The Mottled or Screech Owl

Its flight, like that of all the owl family, is smooth and noiseless. He may be sometimes seen above the topmost branches of the highest trees in pursuit of large beetles, and at other times he sails low and swiftly over the fields or through the woods, in search of small birds, field mice, moles, or wood rats, on which he chiefly subsists. The Screech Owl’s nest is built in the bottom of a hollow trunk of a tree, from six to forty feet from the ground. A few grasses and feathers are put together and four or five eggs are laid, of nearly globular form and pure white color. This species is a native of the northern regions, arriving here about the beginning of cold weather and frequenting the uplands and mountain districts in preference to the lower parts of the country.

In the daytime the Screech Owl sits with his eyelids half closed, or slowly and alternately opening and shutting, as if suffering from the glare of day; but no sooner is the sun set than his whole appearance changes; he becomes lively and animated, his full and globular eyes shine like those of a cat, and he often lowers his head like a cock when preparing to fight, moving it from side to side, and also vertically, as if watching you sharply. In flying, it shifts from place to place “with the silence of a spirit,” the plumage of its wings being so extremely fine and soft as to occasion little or no vibration of the air.

The Owl swallows its food hastily, in large mouthfuls. When the retreat of a Screech Owl, generally a hollow tree or an evergreen in a retired situation, is discovered by the Blue Jay and some other birds, an alarm is instantly raised, and the feathered neighbors soon collect and by insults and noisy demonstration compel his owlship to seek a lodging elsewhere.
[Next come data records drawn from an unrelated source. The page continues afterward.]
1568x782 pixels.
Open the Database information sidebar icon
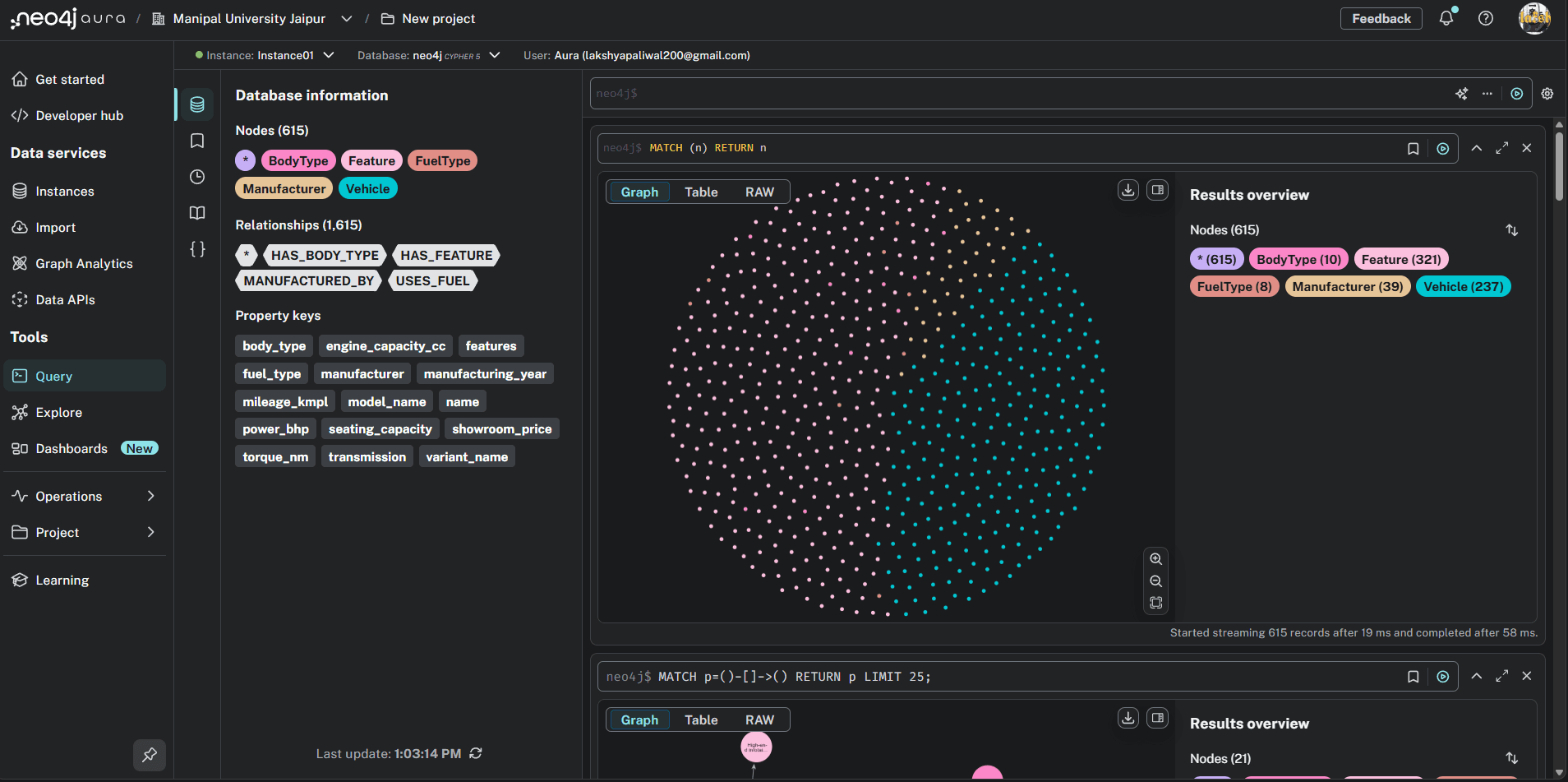coord(197,104)
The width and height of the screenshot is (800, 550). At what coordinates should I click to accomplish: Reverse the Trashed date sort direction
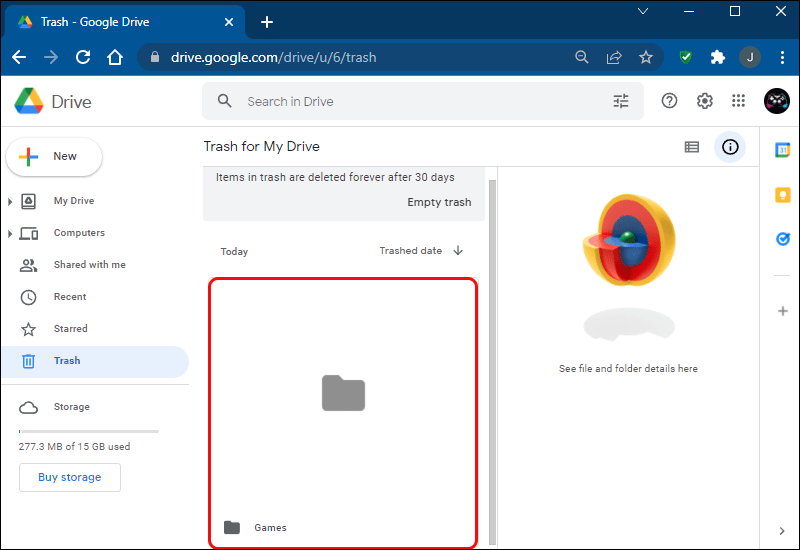[458, 251]
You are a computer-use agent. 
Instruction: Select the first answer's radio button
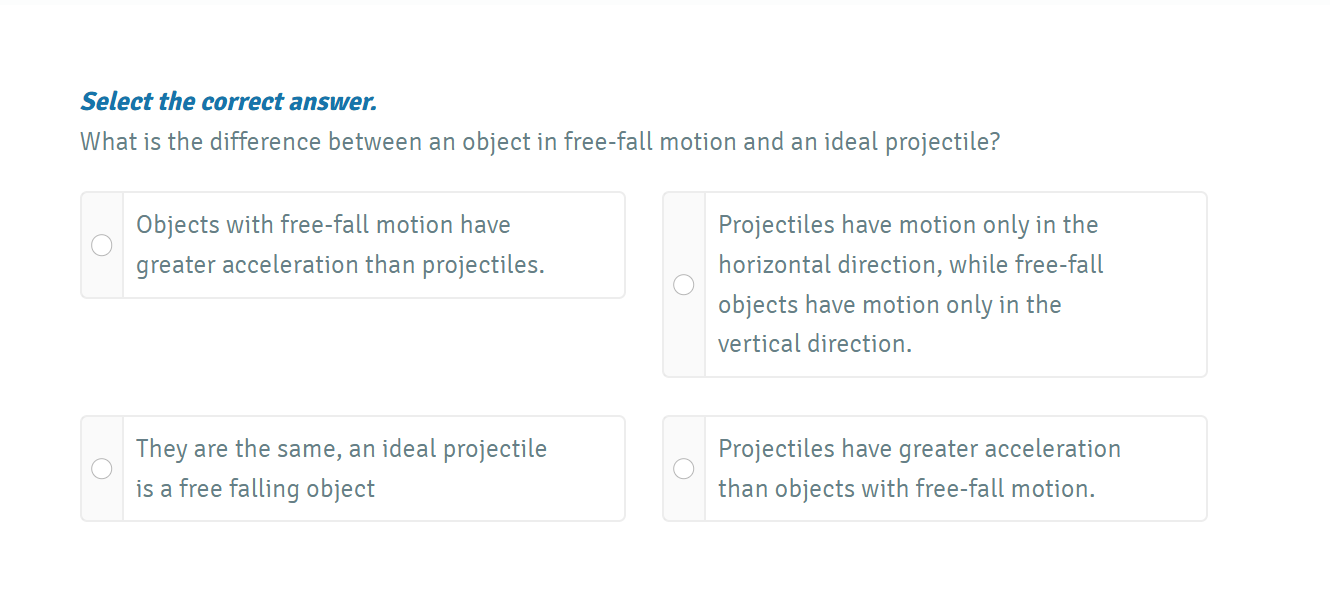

It is surmised that this may account for the circumstance of sometimes finding them abroad during the day on fences and other exposed places.

Both red and gray young are often found in the same nest, while the parents may be both red or both gray, the male red and the female gray, or vice versa. The vast numbers of mice, beetles, and vermin which they destroy render the owl a public benefactor, much as he has been spoken against for gratifying his appetite for small birds. It would be as reasonable to criticise men for indulging in the finer foods provided for us by the Creator. They have been everywhere hunted down without mercy or justice.

During the night the Screech Owl utters a very peculiar wailing cry, not unlike the whining of a puppy, intermingled with gutteral notes. The doleful sounds are in great contrast with the lively and excited air of the bird as he utters them. The hooting sound, so fruitful of “shudders” in childhood, haunts the memory of many an adult whose earlier years, like those of the writer, were passed amidst rural scenery.